A seqüência mencionada por Campos, é composta de quarenta sonetos, modalidade a que Glauco Mattoso na poesia após ficar totalmente cego. Percebemos que, pela ordem dos sonetos dessa série, Mattoso só “assumiu” essa condição de “Poeta da Crueldade” no Soneto nº 509, que é o primeiro na ordem cronológica, no qual ele se refere trauma em pelo qual passou na vida real: a curra em criança, em que foi obrigado a lamber pés sujos e sapatos, além de ser sodomizado. Eis o ponto de partida do seu prazer pela crueldade. Logo após esse soneto, Glauco passa a narrar suas predileções e motivações sadomasoquistas (“Soneto estapiado”, de nº 36), terminando a série com o “Soneto Molhado” (de nº 999), no qual ele trata de dois temas que envolvem a boca para realizarem suas funções orais (sexuais e literárias): bocas domadas/curradas pela violência e/ou coação das palavras ou gestuais - linguagem não-verbal (7).

 

Tanto em Glauco como em Artaud observamos como elos de ligação, a humilhação, a impotência, a sujeição coercitiva, presentes para além da ficção literária. Diz Artaud:

 

“O eletrochoque me desespera, tira minha memória, entorpece meu pensamento, e meu coração, torna-me num ausente que se percebe ausente e vê durante semanas perdido em busca do seu ser como um morto ao lado de um vivo. Na última série eu fiquei todo o mês de agosto e setembro impossibilitado de trabalhar, de pensar e de me sentir ser. Peço que me poupe de uma nova dor, Dr. Ferdière e preciso muito de repouso” (8).

 

A crueldade para Artaud e para Glauco tem origens e finalidades diversas, mas se encontram no massacre corporal, que atinge todo indivíduo e a sociedade como um todo. É no espaço corporal que ambos descodificam as emoções massacradas por um sistema sócio-político que as manipula castrativamente. Em seu livro, Teatro e seu Duplo, Artaud acusa o ator ocidental de ter perdido “a faculdade do grito (potência vocal), após três séculos de tradição literária” (no teatro).  Para ele, portanto, o teatro visa despertar no público uma emoção catártica, através do ator, que é como um “supliciado que está sendo queimado e que faz sinais numa fogueira”.  O teatro funciona “como uma peste, por intoxicação, por infecção”. Rejeitando a lógica concatenada, Artaud pretende conseguir perturbar o público a ponto do grito libertar as pessoas da tutela do significado discursivo que a fala textual carrega, redespertando nelas as manifestações vitais, libertadoras. Artaud quer que o ser humano volte-se para as suas forças primitivas, a fim de reencontrar a emoção perdida; no fundo, trata-se de um teatro sagrado, como observa Peter Brook (9) – até  porque a catarse sempre envolve um ritual –, místico ou teórico; e, sendo um teatro sagrado, está voltado para a magia e para os ritos primordiais imemoriais adormecidos em cada um de nós.

____________

TAREFA SOLICITADA 1:
No trecho sobre Glauco Mattoso e Artaud, de que Artaud acusa o ator ocidental no livro Teatro e seu Duplo?
TAREFA SOLICITADA 2:
As afirmações a seguir concordam com o trecho sobre Glauco Mattoso e Artaud? Para cada uma, responda sim ou não e cite as palavras do trecho que decidem a resposta.
(a) A série mencionada por Campos tem quarenta sonetos.
(b) A crueldade tem a mesma origem para Artaud e para Glauco.
(c) Peter Brook observa que se trata de um teatro sagrado.
TAREFA SOLICITADA 3:
Retome o trecho sobre Glauco Mattoso e Artaud e continue-o a partir da última frase.
Os itens que vêm depois não são necessários.

____________

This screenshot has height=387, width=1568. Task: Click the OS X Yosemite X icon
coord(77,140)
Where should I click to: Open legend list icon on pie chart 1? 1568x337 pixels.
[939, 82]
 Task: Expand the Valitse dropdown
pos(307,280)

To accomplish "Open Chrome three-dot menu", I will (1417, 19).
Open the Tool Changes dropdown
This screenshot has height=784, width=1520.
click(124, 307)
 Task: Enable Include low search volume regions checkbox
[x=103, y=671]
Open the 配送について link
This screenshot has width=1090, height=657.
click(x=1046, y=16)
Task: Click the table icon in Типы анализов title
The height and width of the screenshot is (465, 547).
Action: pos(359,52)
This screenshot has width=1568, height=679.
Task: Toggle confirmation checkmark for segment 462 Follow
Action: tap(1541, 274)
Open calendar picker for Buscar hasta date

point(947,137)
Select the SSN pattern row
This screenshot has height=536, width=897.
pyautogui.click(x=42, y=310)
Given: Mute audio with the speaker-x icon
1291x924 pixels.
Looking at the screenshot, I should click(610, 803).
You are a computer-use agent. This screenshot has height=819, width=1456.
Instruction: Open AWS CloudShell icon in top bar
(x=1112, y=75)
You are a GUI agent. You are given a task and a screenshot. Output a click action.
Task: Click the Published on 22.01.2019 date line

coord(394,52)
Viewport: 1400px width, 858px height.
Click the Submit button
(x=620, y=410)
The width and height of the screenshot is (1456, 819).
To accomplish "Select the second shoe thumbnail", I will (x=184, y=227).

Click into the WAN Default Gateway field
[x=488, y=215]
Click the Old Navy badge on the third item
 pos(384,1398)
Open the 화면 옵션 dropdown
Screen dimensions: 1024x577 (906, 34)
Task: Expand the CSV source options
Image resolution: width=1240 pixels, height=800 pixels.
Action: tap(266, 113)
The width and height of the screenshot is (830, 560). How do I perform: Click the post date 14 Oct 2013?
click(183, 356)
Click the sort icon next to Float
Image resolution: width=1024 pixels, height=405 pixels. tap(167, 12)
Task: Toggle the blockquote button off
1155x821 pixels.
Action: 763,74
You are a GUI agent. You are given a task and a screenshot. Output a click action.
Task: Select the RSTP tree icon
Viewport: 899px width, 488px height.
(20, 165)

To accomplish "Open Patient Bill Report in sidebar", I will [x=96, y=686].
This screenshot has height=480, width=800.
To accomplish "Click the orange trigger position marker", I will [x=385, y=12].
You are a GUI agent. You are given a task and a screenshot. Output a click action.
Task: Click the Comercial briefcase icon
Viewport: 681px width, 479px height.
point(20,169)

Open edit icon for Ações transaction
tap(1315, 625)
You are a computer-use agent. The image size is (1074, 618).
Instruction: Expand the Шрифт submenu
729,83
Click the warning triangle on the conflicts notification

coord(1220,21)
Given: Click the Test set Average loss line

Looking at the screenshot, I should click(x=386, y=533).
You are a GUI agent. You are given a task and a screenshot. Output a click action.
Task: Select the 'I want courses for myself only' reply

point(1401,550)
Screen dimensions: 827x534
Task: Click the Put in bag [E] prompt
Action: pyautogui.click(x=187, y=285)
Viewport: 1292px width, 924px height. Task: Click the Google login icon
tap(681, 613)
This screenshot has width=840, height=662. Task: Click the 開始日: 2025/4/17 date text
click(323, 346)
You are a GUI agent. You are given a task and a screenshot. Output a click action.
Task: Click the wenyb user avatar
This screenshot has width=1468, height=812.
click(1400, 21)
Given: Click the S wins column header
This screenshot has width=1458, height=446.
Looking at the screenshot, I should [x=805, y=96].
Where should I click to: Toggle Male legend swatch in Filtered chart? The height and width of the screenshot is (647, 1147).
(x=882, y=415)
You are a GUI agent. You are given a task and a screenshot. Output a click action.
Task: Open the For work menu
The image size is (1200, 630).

____________

RESULTADO DA TAREFA 1:
De ter perdido “a faculdade do grito (potência vocal), após três séculos de tradição literária”.

RESULTADO DA TAREFA 2:
(a) Sim: “é composta de quarenta sonetos”.
(b) Não: “A crueldade para Artaud e para Glauco tem origens e finalidades diversas”.
(c) Sim: “trata-se de um teatro sagrado, como observa Peter Brook”.

RESULTADO DA TAREFA 3:
 

Foi  a comparação do teatro com a peste que fundamentou teoricamente o Teatro da Crueldade artaudiano, pois ambos são contagiosos, afetam grandes grupos humanos, produzem transformações e despertam imagens adormecidas, perturbações latentes, para levá-las a limites extremos (10). Para Artaud, “o teatro, igual à peste, é a manifestação, a exteriorização de um fundo de crueldade latente, pelo qual se localizam, num indivíduo ou numa população, todas as maldosas possibilidades da alma” (11).  O Teatro da Crueldade teve com grande influência do teatro oriental, de Bali,  do Japão (a dança butô),  e, ainda, do México (da tribo indígena dos Tarahumara, onde Artaud viveu por algum tempo). No primeiro manifesto do Teatro da Crueldade, o autor francês reivindica o uso do corpo, do grito e do encantamento para despertar as "forças subterrâneas" do homem, portanto um teatro ritualístico, com perspectivas metafísicas.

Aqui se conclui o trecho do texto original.